# Task item
Pick up the comment on the Kraepelinian dichotomy below and continue writing it from its last sentence.

(Text)

Janusz Rybakowski: 120 years of the Kraepelinian dichotomy of "endogenous psychoses" in historical perspective
Hans-Juergen Möller’s comment on collating document
Thank you for this stimulating discussion on a very high academic level!
I followed with greatest interest all the contributions and all the important pro and con arguments.
The essay written by Prof. Janusz Rybakowski, as well as his further well-balanced statements, seem to me altogether an especially good summary of our current state of the art in this field. It is also a wise condensation of the different other statements, bringing them into a global overall picture which seems to be an adequate theoretical mirror of the meaning of all the empirical findings.
In comparison to my review paper from 2008 on this issue, written in a time when there was strong opposition to the Kraepelinian dichotomy by many famous scientists, especially from the genetic field, apparently the situation has changed and a more pragmatic view willing to compromise seems to have grown. I find this adequate in light of the more recent findings which Janusz has reviewed in his essay so nicely and the additional data and aspects he presented in his recent comments.

(End Text)
(Input data)

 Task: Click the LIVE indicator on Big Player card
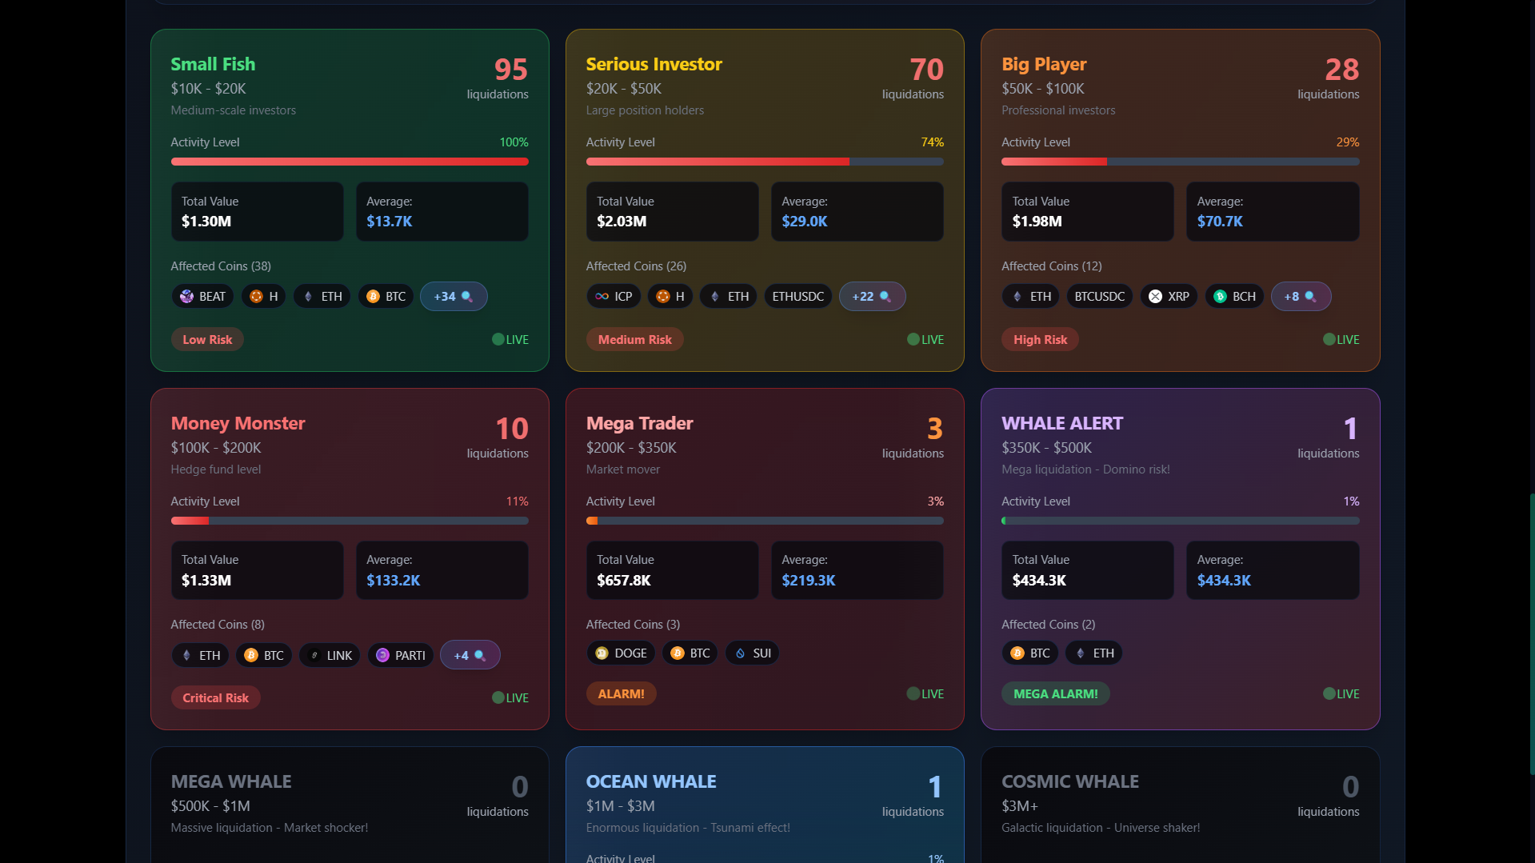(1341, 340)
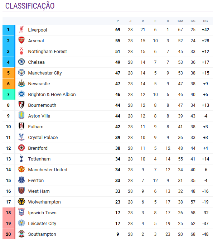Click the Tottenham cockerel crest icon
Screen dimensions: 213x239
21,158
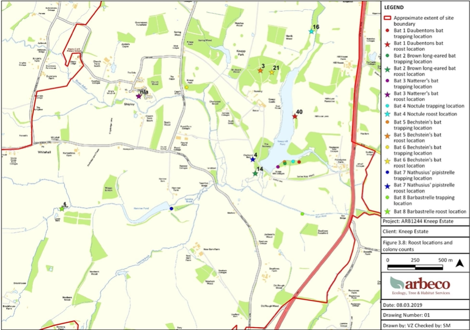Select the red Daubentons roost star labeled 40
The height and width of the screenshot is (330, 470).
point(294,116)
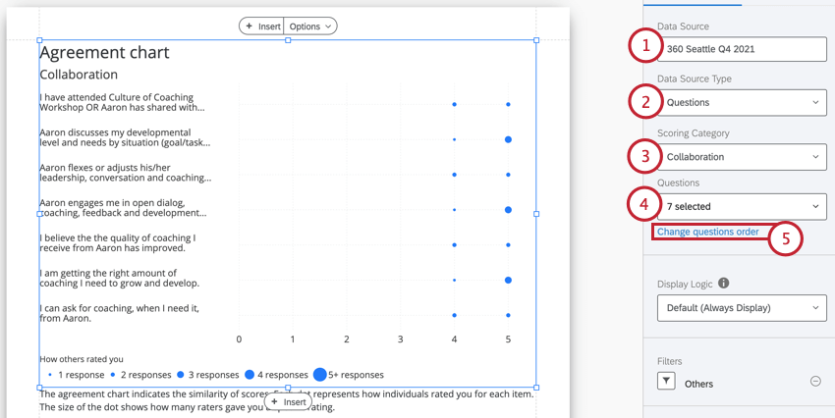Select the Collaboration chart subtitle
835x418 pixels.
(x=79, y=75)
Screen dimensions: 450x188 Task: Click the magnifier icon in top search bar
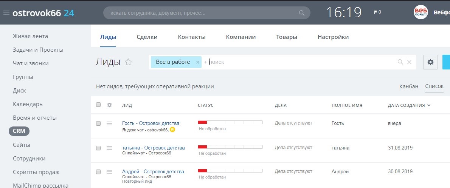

(End Input data)

# Written reply
Of course, many colleagues will find it disappointing that we can not present a final conclusion in the one or other direction, but we have to accept the complexity of this field. It’s the question of whether new methodological approaches can overcome the inherent dilemmas. I expressed this view in two more or less recent (2015a,b) publications shown below.
References:
Möller HJ. Systematic of psychiatric disorders between categorical and dimensional approaches: Kraepelin's dichotomy and beyond. Eur Arch Psychiatry Clin Neurosci, 2008;258:48-73.
Möller HJ, Bandelow B, Bauer M, Hampel H, Herpertz SC, Soyka M, Barnikol UB, Lista S, Severus E, Maier W. DSM-5 reviewed from different angles: goal attainment, rationality, use of evidence, consequences--part 1: general aspects and paradigmatic discussion of depressive disorders. Eur Arch Psychiatry Clin Neurosci, 2015a;265(1):5-18.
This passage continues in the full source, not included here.